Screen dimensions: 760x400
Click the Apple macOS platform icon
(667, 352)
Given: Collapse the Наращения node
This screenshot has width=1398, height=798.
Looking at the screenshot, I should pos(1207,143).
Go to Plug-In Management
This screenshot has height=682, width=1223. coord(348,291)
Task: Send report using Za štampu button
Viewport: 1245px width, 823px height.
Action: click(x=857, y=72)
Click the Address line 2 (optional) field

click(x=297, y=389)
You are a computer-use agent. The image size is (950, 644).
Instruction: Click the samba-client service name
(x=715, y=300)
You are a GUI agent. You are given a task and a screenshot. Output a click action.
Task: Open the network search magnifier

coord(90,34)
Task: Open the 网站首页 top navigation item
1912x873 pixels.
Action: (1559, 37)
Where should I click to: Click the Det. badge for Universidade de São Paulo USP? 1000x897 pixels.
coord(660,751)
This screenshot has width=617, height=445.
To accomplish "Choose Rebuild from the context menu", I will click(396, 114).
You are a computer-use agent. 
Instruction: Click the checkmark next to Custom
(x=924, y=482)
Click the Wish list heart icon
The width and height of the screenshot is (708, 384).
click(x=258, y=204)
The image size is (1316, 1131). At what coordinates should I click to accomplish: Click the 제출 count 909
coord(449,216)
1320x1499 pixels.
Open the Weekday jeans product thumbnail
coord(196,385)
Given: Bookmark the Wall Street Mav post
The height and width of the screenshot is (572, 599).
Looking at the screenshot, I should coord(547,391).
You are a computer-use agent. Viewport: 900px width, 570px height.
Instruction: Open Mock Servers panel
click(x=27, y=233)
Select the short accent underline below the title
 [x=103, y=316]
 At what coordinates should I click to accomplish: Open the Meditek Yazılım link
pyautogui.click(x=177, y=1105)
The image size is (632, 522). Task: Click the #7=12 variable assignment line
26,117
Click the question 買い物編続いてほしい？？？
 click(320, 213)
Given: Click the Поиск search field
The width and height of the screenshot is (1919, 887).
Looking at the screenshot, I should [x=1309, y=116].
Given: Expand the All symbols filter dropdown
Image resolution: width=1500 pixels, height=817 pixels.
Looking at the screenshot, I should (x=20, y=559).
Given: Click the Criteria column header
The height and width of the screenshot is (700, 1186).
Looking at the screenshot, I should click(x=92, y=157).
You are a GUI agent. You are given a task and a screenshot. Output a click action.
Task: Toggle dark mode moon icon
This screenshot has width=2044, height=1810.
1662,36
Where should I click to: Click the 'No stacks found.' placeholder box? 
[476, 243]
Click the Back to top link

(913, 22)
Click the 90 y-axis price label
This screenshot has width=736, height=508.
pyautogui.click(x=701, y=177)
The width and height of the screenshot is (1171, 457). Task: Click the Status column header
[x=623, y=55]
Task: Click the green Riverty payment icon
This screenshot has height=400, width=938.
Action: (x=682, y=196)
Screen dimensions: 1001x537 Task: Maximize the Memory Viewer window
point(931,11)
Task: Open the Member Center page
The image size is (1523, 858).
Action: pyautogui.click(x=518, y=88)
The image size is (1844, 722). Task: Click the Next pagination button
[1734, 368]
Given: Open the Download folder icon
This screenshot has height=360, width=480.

Assigned task: When you restate the listing, keep each line identical to the original.

Solution:
Screen dimensions: 760x400
Click the Apple macOS platform icon
(667, 352)
Given: Collapse the Наращения node
This screenshot has width=1398, height=798.
Looking at the screenshot, I should pos(1207,143).
Go to Plug-In Management
This screenshot has height=682, width=1223. coord(348,291)
Task: Send report using Za štampu button
Viewport: 1245px width, 823px height.
Action: click(x=857, y=72)
Click the Address line 2 (optional) field

click(x=297, y=389)
You are a computer-use agent. The image size is (950, 644).
Instruction: Click the samba-client service name
(x=715, y=300)
You are a GUI agent. You are given a task and a screenshot. Output a click action.
Task: Open the network search magnifier

coord(90,34)
Task: Open the 网站首页 top navigation item
1912x873 pixels.
Action: (1559, 37)
Where should I click to: Click the Det. badge for Universidade de São Paulo USP? 1000x897 pixels.
coord(660,751)
This screenshot has width=617, height=445.
To accomplish "Choose Rebuild from the context menu", I will click(396, 114).
You are a computer-use agent. 
Instruction: Click the checkmark next to Custom
(x=924, y=482)
Click the Wish list heart icon
The width and height of the screenshot is (708, 384).
click(x=258, y=204)
The image size is (1316, 1131). At what coordinates should I click to accomplish: Click the 제출 count 909
coord(449,216)
1320x1499 pixels.
Open the Weekday jeans product thumbnail
coord(196,385)
Given: Bookmark the Wall Street Mav post
The height and width of the screenshot is (572, 599).
Looking at the screenshot, I should coord(547,391).
You are a computer-use agent. Viewport: 900px width, 570px height.
Instruction: Open Mock Servers panel
click(x=27, y=233)
Select the short accent underline below the title
 [x=103, y=316]
 At what coordinates should I click to accomplish: Open the Meditek Yazılım link
pyautogui.click(x=177, y=1105)
The image size is (632, 522). Task: Click the #7=12 variable assignment line
26,117
Click the question 買い物編続いてほしい？？？
 click(320, 213)
Given: Click the Поиск search field
The width and height of the screenshot is (1919, 887).
Looking at the screenshot, I should [x=1309, y=116].
Given: Expand the All symbols filter dropdown
Image resolution: width=1500 pixels, height=817 pixels.
Looking at the screenshot, I should (x=20, y=559).
Given: Click the Criteria column header
The height and width of the screenshot is (700, 1186).
Looking at the screenshot, I should click(x=92, y=157).
You are a GUI agent. You are given a task and a screenshot. Output a click action.
Task: Toggle dark mode moon icon
This screenshot has width=2044, height=1810.
1662,36
Where should I click to: Click the 'No stacks found.' placeholder box? 
[476, 243]
Click the Back to top link

(913, 22)
Click the 90 y-axis price label
This screenshot has width=736, height=508.
pyautogui.click(x=701, y=177)
The width and height of the screenshot is (1171, 457). Task: Click the Status column header
[x=623, y=55]
Task: Click the green Riverty payment icon
This screenshot has height=400, width=938.
Action: (x=682, y=196)
Screen dimensions: 1001x537 Task: Maximize the Memory Viewer window
point(931,11)
Task: Open the Member Center page
The image size is (1523, 858).
Action: pyautogui.click(x=518, y=88)
The image size is (1844, 722). Task: Click the Next pagination button
[1734, 368]
Given: Open the Download folder icon
This screenshot has height=360, width=480.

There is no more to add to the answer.